> [Assignment]: How would the passage below, on psychological conditions, physical disability, and lost work among veterans, continue after its last sentence? Write the next part.

** Text shown follows **

Other investigators have published findings suggesting the importance of psychological conditions as a potential factor leading to physical disability. For example, there is evidence that depression places individuals at an increased risk for the subsequent onset of physical disability. 16
Data from the population based Epidemiological Catchment Area survey showed that individuals with panic disorder and schizophrenia who were not receiving disability compensation at baseline were at increased risk of receiving disability compensation one year later compared with those without any of the six disorders they investigated.17 Another study using a population based case–control design determined that alcohol abuse or dependence, major depressive disorder, and phobias all significantly increased the risk of incident self reports of disability over a 15 year follow up period.18 When major depression and chronic illness were both present at baseline, there was approximately a 17-fold increased risk of incident disability in activities of daily living during the follow up period compared to when neither problem was present at baseline. Significant differences in the quality of life between hypertensive and diabetic patients with and without comorbid anxiety disorder have also been well documented.19 A survey of 17 558 primary care outpatients identified that individuals with depressive conditions have noted reductions in mental, role emotional, and social function abilities compared to patients with many chronic medical conditions alone.20,21
There are limitations to these analyses that must be considered when interpreting these results. First, the absence of a comparison group means these results cannot be used to infer the relation of various conditions to absenteeism. Second, veterans participating in the CCEP are a self selected group, and the degree that they are representative of other veteran or civilian populations is not known. Third, clinicians made the diagnoses used in these analyses, and clinician diagnoses and ICD-9 codes may have varied from clinician to clinician. However, the clinical assessments performed were more thorough and time consuming than those accomplished in usual clinical practice, providing a more complete dataset. In addition, these data are cross sectional in nature, and therefore the temporal sequence is difficult to discern. For example, it may be that psychological conditions are a consequence of more severe musculoskeletal injury that leads to more lost work, rather than the psychological condition driving the disability per se.

** End of Text shown **
** Stored data follows **

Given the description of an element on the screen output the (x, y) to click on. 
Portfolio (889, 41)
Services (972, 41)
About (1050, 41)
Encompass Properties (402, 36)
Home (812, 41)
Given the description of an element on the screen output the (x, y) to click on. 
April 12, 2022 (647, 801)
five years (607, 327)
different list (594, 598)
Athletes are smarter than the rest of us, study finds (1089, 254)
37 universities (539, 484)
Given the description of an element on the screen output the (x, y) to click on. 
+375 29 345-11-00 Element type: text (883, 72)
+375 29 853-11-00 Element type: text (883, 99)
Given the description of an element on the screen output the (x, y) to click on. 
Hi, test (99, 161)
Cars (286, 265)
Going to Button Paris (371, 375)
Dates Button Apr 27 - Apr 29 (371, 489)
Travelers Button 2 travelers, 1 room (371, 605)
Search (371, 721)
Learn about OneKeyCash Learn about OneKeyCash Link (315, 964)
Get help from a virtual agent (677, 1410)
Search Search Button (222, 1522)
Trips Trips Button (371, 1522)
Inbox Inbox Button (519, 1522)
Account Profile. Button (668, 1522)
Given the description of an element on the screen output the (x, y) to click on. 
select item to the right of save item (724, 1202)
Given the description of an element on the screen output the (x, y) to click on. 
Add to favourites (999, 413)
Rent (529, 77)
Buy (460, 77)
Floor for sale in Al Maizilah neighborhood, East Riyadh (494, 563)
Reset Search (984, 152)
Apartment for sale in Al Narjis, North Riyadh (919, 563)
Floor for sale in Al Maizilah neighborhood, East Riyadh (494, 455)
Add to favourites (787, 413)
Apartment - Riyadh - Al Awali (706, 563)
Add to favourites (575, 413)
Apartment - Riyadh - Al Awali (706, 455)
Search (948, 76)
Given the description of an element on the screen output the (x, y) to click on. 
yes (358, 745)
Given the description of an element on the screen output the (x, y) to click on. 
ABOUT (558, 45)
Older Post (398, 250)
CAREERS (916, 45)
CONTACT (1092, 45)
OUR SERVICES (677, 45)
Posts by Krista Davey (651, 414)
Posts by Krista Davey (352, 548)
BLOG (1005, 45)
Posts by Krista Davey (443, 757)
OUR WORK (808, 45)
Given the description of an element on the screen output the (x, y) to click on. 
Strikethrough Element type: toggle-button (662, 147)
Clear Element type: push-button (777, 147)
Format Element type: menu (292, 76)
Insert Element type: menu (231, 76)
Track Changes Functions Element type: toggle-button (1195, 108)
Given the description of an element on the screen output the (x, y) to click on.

** End of Stored data **

> [Response area]:
Future work should assess whether appropriate recognition coupled with appropriate, feasible, and acceptable mental health care for depression, panic disorder, and other treatable mental illnesses can result in decreases in future disability and disability compensation related to chronic musculoskeletal disorders and ill defined conditions in the general population. Some research suggests that proper treatment for major depression can result in improvements in work functioning, though improvements in functioning occur several weeks later than usual depression symptom responses.9 Certainly, systematic efforts to improve the accurate recognition and treatment of Gulf War veterans’ psychological conditions appear warranted.
The views expressed by the authors in this article are their own and do not reflect the official policy or position of the Uniformed Services University, Walter Reed Army Medical Center, Department of the Army, the Department of Defense, the United States Air Force, or the US Government.